Porting and Accuracy

If your computing environment is a cluster of single- or dual-core systems interconnected with a high-bandwidth network, the principle option is to look for relevant component libraries that utilize message passing to achieve performance that scales with the number of systems in the cluster. Alternatively, you can use one of the message passing tools such as MPICH and redesign the most computationally intensive parts of the code to scale with the number of processors. This course potentially may provide the largest performance improvement but it is also the most complex and will not be effective in some applications. Eventually, we may see tools that permit hybrid use of Shared Memory (SMP) and Distributed Memory (DMP) Parallelism, but such complexity is practical only for a few today. (Shared-memory parallel computing often is referred to as the new defining acronym (SMP), previously referred to as symmetric multiprocessing.)

Whatever your approach to harnessing the horsepower of new SMP and/or DMP systems, there is a high probability that the applications you use today will be ported one or more times to various combinations new chip architectures, operating systems, compilers, and vendor performance libraries. As an organization, the Numerical Algorithms Group (NAG) has been developing and porting component libraries to new platforms for over 35 years and can say with confidence that porting code is rarely simple. Even without any changes to application logic, the aforementioned changes can introduce errors into the ported application.

Whether your code is commercial, open-source, or internally developed, you should realistically assess the challenge of designing it for long life. It’s not enough to have fast software. Speed without sufficient accuracy is a “non-starter,” or as NAG developers often put it, “How fast do you want the wrong answer?”

Designing for SMP

While there are a number of things you can do to extend the life of an application, the following are a few that are particularly appropriate to computationally intensive HPC applications.

For the computational “core” of the application, pay extra attention to the underlying algorithms used in code you write or acquire from others.
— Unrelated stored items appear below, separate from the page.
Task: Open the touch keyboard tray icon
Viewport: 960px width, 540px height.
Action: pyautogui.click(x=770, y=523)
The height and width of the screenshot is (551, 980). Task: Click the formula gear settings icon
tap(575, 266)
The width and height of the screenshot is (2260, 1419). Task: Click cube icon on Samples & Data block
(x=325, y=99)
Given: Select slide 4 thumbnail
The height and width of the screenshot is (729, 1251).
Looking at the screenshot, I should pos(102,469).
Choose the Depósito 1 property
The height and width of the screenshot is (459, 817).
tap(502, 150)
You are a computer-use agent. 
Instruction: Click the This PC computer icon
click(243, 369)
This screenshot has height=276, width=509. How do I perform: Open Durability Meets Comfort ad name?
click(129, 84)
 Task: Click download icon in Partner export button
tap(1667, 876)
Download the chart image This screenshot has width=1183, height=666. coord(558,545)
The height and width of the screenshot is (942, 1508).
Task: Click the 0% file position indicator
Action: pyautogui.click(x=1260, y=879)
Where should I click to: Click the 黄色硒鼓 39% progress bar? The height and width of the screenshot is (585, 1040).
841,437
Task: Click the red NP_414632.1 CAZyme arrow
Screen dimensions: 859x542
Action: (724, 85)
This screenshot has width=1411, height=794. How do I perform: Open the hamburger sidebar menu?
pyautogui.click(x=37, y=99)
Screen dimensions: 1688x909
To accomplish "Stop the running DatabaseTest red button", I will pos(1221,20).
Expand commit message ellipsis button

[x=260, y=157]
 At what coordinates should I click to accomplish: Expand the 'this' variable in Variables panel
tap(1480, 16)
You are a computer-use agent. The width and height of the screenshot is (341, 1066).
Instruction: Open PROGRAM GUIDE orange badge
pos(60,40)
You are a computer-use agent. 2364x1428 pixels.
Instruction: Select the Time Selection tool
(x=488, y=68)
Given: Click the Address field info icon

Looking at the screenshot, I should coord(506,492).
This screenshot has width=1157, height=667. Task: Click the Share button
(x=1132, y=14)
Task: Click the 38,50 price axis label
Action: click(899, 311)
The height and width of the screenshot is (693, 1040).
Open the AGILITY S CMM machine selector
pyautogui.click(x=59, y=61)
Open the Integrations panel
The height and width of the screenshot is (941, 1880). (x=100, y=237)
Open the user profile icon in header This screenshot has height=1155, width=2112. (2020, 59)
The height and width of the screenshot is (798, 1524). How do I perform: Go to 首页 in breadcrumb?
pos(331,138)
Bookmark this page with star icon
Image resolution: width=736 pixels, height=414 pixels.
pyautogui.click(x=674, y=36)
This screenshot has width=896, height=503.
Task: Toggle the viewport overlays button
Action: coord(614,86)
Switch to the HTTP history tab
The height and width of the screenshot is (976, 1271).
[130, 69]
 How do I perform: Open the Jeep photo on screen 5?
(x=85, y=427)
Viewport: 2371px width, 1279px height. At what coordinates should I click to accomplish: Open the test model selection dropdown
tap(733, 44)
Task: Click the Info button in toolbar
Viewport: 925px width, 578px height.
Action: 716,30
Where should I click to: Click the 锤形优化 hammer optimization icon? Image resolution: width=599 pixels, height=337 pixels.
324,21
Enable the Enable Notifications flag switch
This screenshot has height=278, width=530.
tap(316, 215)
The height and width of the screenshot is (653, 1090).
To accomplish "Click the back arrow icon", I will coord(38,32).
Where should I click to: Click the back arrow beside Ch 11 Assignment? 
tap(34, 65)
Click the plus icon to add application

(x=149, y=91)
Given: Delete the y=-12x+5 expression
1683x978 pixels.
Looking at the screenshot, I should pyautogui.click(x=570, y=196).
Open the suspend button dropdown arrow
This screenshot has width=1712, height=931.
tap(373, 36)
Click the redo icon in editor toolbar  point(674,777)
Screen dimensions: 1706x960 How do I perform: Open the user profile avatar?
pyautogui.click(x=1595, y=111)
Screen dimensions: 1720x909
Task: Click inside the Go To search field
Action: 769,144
Often there is more than one algorithm that can solve a particular problem and some will be faster than others, although a method that is computationally faster might not be very robust in handling extreme cases of data or ill-posed problems. A method that breaks easily is likely to be frustrating to users and potentially more troublesome when the application is ported to a new platform. The best advice is to err on the side of robustness since new machines will continue to make code faster.